# EXERCISE DETAILS
Can you output every line of the listing below as a numbered list, skipping the blank lines?

(Word and element locating data)
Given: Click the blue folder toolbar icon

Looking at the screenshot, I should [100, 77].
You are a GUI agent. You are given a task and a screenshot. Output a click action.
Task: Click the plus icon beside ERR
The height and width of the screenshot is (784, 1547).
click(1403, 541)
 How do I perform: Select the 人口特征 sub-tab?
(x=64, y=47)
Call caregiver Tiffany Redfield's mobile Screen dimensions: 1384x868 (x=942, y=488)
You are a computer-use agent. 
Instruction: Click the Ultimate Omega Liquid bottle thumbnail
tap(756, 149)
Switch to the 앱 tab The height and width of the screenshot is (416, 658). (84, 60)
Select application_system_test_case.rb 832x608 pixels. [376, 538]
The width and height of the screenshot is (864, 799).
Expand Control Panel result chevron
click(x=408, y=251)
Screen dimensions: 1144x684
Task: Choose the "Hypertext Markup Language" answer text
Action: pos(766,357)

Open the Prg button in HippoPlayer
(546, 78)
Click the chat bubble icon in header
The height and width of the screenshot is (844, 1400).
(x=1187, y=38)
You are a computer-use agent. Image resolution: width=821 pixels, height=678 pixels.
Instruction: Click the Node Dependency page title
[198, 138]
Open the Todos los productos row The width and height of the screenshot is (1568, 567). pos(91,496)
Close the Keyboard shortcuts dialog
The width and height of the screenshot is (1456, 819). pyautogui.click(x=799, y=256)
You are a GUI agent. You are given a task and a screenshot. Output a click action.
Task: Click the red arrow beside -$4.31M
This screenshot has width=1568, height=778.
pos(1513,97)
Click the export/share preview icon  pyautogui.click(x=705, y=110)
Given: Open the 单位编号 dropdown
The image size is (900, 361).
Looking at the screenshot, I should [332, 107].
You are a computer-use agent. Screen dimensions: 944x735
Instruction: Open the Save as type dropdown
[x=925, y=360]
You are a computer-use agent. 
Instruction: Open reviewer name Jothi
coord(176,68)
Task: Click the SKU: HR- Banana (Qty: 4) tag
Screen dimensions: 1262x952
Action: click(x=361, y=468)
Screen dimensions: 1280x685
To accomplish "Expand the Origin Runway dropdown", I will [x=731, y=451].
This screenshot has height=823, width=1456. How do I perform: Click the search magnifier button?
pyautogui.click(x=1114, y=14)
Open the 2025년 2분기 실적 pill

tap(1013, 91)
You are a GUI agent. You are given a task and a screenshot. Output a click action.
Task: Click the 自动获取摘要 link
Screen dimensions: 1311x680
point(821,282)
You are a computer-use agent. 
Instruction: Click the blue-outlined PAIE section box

# FULL RESPONSE
1. Given: Click the blue folder toolbar icon
2. Looking at the screenshot, I should [100, 77].
3. You are a GUI agent. You are given a task and a screenshot. Output a click action.
4. Task: Click the plus icon beside ERR
5. The height and width of the screenshot is (784, 1547).
6. click(1403, 541)
7.  How do I perform: Select the 人口特征 sub-tab?
8. (x=64, y=47)
9. Call caregiver Tiffany Redfield's mobile Screen dimensions: 1384x868 (x=942, y=488)
10. You are a computer-use agent. 
11. Instruction: Click the Ultimate Omega Liquid bottle thumbnail
12. tap(756, 149)
13. Switch to the 앱 tab The height and width of the screenshot is (416, 658). (84, 60)
14. Select application_system_test_case.rb 832x608 pixels. [376, 538]
15. The width and height of the screenshot is (864, 799).
16. Expand Control Panel result chevron
17. click(x=408, y=251)
18. Screen dimensions: 1144x684
19. Task: Choose the "Hypertext Markup Language" answer text
20. Action: pos(766,357)
21. Open the Prg button in HippoPlayer
22. (546, 78)
23. Click the chat bubble icon in header
24. The height and width of the screenshot is (844, 1400).
25. (x=1187, y=38)
26. You are a computer-use agent. Image resolution: width=821 pixels, height=678 pixels.
27. Instruction: Click the Node Dependency page title
28. [198, 138]
29. Open the Todos los productos row The width and height of the screenshot is (1568, 567). pos(91,496)
30. Close the Keyboard shortcuts dialog
31. The width and height of the screenshot is (1456, 819). pyautogui.click(x=799, y=256)
32. You are a GUI agent. You are given a task and a screenshot. Output a click action.
33. Task: Click the red arrow beside -$4.31M
34. This screenshot has width=1568, height=778.
35. pos(1513,97)
36. Click the export/share preview icon  pyautogui.click(x=705, y=110)
37. Given: Open the 单位编号 dropdown
38. The image size is (900, 361).
39. Looking at the screenshot, I should [332, 107].
40. You are a computer-use agent. Screen dimensions: 944x735
41. Instruction: Open the Save as type dropdown
42. [x=925, y=360]
43. You are a computer-use agent. 
44. Instruction: Open reviewer name Jothi
45. coord(176,68)
46. Task: Click the SKU: HR- Banana (Qty: 4) tag
47. Screen dimensions: 1262x952
48. Action: click(x=361, y=468)
49. Screen dimensions: 1280x685
50. To accomplish "Expand the Origin Runway dropdown", I will [x=731, y=451].
51. This screenshot has height=823, width=1456. How do I perform: Click the search magnifier button?
52. pyautogui.click(x=1114, y=14)
53. Open the 2025년 2분기 실적 pill
54. tap(1013, 91)
55. You are a GUI agent. You are given a task and a screenshot. Output a click action.
56. Task: Click the 自动获取摘要 link
57. Screen dimensions: 1311x680
58. point(821,282)
59. You are a computer-use agent. 
60. Instruction: Click the blue-outlined PAIE section box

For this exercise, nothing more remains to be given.